Indianapolis Colts @ Minnesota Vikings–Something is wrong with the Colts offense. Joseph Addai had 9 rushes for 4 yards, as the Vikings built a 9-0 lead. Peyton Manning was intercepted once. The Vikings extended the lead to 12-0 early in the 3rd quarter. The Vikings kept kicking field goals as they built a 15-0 lead. The Colts finally cracked the scoreboard on a Joseph Addai one yard run, leaving them down 15-7.

Embattled quarterback Tavaris Jackson was sacked by Dwight Freeney, and fumbled at his own 18. Seconds into the 4th quarter, Adam Vinatieri missed a 30 yard field goal. On their next drive, Manning was intercepted. Yet the Vikings failed to ice the game when Ryan Longwel missed a 48 yard field goal.

Manning had a horrible game, but finally began clicking.

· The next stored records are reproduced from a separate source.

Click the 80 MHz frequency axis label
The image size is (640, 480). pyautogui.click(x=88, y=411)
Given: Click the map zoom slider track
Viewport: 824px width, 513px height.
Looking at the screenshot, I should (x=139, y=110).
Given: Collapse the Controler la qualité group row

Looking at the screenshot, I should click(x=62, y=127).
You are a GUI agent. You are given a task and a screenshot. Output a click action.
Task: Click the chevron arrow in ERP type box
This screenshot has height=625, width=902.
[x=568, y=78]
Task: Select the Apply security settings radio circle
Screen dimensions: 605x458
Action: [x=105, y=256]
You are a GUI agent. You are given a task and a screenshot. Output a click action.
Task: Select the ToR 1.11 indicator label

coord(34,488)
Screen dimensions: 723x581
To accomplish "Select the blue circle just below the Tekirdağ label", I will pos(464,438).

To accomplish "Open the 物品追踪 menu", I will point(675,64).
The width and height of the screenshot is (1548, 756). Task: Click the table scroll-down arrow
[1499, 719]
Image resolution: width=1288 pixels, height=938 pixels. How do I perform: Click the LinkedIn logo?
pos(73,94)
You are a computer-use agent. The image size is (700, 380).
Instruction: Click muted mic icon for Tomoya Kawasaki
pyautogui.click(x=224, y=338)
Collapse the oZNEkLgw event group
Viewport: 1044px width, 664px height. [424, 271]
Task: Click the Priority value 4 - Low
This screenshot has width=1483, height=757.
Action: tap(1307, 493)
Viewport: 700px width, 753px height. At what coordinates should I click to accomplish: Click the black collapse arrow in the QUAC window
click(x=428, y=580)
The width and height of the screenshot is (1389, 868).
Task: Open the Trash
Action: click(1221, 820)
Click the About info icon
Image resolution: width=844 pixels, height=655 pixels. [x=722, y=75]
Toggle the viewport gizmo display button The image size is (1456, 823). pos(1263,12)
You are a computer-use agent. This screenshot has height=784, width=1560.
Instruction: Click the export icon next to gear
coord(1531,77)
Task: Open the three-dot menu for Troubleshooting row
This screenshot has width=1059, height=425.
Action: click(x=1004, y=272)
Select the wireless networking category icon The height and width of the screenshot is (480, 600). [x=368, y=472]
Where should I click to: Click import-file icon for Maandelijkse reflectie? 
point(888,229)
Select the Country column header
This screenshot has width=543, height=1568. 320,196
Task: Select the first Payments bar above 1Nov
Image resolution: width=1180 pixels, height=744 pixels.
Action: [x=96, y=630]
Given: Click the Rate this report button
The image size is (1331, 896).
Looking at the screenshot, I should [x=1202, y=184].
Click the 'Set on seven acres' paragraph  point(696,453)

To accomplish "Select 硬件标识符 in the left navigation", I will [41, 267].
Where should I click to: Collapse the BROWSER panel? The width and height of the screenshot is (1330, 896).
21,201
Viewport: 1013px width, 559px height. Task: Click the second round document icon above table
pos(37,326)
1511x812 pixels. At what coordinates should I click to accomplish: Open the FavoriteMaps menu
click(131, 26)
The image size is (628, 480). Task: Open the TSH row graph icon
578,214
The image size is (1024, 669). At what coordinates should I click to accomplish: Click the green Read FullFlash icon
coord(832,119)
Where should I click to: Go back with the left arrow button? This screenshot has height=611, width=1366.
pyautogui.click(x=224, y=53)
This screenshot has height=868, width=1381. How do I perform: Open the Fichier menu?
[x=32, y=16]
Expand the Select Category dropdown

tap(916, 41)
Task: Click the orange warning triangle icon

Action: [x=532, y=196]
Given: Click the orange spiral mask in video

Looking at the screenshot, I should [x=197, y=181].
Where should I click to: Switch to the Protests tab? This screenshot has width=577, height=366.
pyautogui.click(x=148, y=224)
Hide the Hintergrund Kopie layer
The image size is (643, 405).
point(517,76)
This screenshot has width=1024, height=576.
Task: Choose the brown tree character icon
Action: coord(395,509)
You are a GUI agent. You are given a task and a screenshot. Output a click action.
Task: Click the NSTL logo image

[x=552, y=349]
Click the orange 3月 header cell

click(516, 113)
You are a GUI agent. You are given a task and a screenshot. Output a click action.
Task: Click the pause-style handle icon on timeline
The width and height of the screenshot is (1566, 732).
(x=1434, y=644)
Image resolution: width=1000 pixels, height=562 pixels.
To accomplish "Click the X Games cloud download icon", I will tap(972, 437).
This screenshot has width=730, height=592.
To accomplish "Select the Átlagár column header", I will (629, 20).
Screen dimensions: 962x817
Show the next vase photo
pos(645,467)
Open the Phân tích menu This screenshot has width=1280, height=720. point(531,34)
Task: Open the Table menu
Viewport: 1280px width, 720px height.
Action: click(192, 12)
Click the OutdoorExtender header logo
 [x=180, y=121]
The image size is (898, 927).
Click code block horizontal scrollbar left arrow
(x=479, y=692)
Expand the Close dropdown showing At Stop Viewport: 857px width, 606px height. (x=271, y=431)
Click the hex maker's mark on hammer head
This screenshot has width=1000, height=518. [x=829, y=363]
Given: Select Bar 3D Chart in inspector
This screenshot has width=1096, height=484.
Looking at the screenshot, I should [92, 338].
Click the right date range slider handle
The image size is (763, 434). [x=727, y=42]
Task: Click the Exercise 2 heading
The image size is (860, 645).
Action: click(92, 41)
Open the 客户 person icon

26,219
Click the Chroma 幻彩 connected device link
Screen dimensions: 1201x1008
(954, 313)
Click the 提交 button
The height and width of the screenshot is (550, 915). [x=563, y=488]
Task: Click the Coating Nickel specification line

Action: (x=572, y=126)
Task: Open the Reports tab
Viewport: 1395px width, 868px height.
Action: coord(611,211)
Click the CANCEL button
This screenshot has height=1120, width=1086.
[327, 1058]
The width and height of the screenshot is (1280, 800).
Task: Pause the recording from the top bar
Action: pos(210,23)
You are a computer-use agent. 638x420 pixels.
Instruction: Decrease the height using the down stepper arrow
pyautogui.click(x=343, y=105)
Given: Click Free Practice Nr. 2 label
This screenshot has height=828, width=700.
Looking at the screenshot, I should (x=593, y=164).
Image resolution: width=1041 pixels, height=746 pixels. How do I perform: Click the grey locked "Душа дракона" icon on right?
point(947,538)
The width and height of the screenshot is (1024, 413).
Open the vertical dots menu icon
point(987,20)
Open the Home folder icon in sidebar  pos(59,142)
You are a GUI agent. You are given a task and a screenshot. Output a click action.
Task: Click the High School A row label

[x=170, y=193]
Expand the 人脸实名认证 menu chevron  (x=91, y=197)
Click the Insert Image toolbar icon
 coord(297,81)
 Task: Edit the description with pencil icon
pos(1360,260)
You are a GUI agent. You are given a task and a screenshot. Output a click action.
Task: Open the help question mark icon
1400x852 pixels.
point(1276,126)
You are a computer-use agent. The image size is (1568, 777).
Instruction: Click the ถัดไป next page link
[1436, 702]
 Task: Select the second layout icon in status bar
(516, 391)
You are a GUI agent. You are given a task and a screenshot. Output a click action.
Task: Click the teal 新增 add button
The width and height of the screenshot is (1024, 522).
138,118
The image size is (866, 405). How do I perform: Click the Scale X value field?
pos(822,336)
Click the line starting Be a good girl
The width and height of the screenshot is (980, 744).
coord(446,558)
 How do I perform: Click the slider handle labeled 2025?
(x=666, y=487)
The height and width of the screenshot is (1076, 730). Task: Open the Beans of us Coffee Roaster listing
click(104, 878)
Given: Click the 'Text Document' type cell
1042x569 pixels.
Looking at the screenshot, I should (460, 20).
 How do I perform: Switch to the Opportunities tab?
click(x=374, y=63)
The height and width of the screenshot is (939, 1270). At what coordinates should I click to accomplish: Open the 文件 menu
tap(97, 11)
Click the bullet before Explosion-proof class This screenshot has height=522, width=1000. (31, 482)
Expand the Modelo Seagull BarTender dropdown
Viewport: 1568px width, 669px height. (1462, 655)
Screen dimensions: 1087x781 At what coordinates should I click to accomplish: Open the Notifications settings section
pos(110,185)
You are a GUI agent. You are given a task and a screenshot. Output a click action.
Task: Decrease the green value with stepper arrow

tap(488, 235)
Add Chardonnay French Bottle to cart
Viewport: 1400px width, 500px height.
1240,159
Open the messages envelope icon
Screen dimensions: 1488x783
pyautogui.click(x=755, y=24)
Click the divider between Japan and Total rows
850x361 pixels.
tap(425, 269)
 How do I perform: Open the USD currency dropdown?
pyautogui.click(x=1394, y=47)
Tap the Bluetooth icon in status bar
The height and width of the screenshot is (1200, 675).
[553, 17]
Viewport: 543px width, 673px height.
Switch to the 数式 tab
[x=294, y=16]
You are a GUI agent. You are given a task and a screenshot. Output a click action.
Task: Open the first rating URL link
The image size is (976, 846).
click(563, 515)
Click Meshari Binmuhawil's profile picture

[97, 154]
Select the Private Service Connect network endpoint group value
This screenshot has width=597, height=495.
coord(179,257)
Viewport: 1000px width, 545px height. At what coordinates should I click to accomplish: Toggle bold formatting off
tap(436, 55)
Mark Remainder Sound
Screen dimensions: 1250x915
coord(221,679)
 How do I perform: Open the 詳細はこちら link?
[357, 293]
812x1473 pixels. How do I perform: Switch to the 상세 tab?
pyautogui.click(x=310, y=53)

The Colt took over at their own 39, and 3 Manning passes followed by a 2 point conversion by Dominic Rhodes had the game tied 15-15 with 6 minutes left. After an exchange of punts, the Colts got the ball back with 1 minute left at midfield. Manning did just enough, and with 3 seconds left, Vinatieri nailed a 47 yarder to win it. 18-15 Colts

New York Giants @ St. Louis Rams–The Giants may not be super, but the Rams are a mess. Eli Manning came out throwing the long ball, and a 33 yard touchdown pass to Plaxico Burress had the Giants up 7-0. A long field goal pulled the Rams to within 7-3. Field goals were the order of the rest of the half, with the teams trading them. The Giants led 13-6 at the break.

A 10 yard pass from Manning to Amani Toomer had the Giants up 20-6. Marc Bulger then stepped back, and fired a 45 yard bomb to Torry Holt, who made a juggling catch off of the deflected pass. The Giants insisted they had intercepted the ball, but the tie went to the offense. The Rams trailed 20-13 with 11 minutes left.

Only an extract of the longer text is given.